So you may have heard that Isiah Thomas will be returning to the Knicks as a part-time consultant. If you're one of the handful of people that don't think this is completely hilarious and borderline surreal, check out New York magazine's detailed account of Isiah's tenure with the Knickerbockers.
It's comprehensive, captivating, and definitive in just about every sense. It's one of those features that's so good, you keep it bookmarked. I try to read it once-a-month. Anytime I'm feeling incompetent, I immediately feel better about my own situation. As bad it feels now, you could always be part of Isiah's Knicks:
Not surprisingly, the current edition leads the league in forced shots, blown assignments, sideline spats, mini-mutinies, and wholesale mockery. Old nemesis Reggie Miller, now on TNT, called the Knicks “a leaguewide joke.” The Phoenix Suns’ Leandro Barbosa was distraught when a prankster said they had traded for him. “My heart was hurting,” the Brazilian said.

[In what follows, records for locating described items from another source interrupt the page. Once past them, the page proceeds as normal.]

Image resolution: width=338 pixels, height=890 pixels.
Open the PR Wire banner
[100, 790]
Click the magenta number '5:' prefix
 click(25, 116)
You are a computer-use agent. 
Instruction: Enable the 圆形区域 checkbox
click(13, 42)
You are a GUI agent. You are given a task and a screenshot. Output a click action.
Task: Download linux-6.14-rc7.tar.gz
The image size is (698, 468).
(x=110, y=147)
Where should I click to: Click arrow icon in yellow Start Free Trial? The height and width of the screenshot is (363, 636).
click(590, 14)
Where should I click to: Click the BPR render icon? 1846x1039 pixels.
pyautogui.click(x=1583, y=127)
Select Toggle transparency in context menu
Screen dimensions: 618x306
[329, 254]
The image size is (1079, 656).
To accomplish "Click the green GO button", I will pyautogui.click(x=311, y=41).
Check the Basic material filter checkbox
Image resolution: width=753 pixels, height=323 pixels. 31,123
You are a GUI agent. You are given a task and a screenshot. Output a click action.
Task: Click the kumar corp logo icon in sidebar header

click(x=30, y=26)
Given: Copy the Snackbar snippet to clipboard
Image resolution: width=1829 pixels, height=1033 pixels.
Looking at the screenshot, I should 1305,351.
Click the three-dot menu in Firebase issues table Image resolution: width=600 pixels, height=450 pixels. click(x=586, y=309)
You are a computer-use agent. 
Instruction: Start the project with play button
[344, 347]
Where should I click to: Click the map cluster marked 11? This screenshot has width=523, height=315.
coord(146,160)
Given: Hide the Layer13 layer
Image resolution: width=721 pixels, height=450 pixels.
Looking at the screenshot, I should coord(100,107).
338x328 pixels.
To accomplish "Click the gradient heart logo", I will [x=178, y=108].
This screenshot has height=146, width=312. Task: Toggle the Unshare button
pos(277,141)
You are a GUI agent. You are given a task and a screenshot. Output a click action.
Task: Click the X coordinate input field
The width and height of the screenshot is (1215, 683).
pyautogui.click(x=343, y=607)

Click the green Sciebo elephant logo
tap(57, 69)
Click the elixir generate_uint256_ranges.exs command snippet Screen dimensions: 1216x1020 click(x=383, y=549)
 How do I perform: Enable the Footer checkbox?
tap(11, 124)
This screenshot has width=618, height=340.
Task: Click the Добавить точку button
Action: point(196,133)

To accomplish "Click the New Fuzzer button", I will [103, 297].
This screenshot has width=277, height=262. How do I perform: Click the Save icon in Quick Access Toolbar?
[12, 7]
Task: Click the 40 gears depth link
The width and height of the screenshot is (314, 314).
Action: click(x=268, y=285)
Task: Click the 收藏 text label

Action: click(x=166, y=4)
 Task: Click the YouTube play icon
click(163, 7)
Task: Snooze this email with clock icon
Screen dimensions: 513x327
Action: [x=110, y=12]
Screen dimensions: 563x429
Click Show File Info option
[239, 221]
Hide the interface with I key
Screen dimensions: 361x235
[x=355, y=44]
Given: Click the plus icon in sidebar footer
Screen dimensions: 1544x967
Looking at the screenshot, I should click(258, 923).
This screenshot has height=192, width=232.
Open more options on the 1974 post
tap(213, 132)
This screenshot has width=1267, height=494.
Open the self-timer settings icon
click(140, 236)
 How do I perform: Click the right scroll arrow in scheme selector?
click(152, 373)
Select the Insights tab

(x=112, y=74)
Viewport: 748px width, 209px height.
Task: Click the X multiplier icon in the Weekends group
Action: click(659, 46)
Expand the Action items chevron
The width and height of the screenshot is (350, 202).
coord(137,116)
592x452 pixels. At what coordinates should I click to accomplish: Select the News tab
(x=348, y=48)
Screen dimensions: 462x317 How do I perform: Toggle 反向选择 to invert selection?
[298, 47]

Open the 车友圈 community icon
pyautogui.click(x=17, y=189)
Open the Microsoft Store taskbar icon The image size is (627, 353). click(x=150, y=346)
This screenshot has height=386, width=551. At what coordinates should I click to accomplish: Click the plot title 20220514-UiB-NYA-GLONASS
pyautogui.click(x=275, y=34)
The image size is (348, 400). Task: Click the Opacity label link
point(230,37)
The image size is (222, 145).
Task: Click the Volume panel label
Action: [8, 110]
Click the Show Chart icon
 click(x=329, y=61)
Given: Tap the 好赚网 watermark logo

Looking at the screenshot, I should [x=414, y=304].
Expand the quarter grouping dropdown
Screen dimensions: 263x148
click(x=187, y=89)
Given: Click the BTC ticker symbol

Did I accidentally sexually harass someone today? No, I didn't:
In October, just a week ahead of the team’s preseason debut, a Manhattan federal jury found in favor of former marketing executive Anucha Browne Sanders in her sexual-harassment suit against Thomas and the Knicks. After exposing the Garden as an overaged frat house, the trial torpedoed the defendants in a pair of video depositions. ... And there was Thomas with his lesson on race and gender: that it would be “highly offensive” for a white man to call a black woman a “bitch,” but “not as much” for a black man to do the same.
Hold up hold up hold up: Am I Stephon Marbury? No, I'm not:
Marbury ... stole the show. Yes, he said from the stand, he’d called Browne Sanders “a bitch,” though not “a black bitch.” Yes, he’d had sex with a 21-year-old Knicks intern, falling back on his go-to pickup line: “Are you going to get in the truck?” Damage done, Marbury sang his way out of the courtroom, then mugged for the photographers—huge grin, tongue unfurled like the Stones logo—from the back of his blue Rolls-Royce. The truth had set him free.
Sure, I may have disagreements with our editor, Chris Mottram, but this? No:
The next day, on the team’s charter flight to Phoenix, Marbury got wind that Thomas planned to bench him—and responded with a threat. “Isiah has to start me,” Marbury was heard to say, according to the News. “I’ve got so much s**t on Isiah and he knows it. He thinks he can f**k me, but I’ll f**k him first. You have no idea what I know.”
And on and on and on. It's a treasure trove of ego-boosting anecdotes.
Isiah said at one point during his time in New York, "I want to leave a legacy ... an imprint, a blueprint." And boy did he succeed. We can only hope this new role is as fun as the first time around.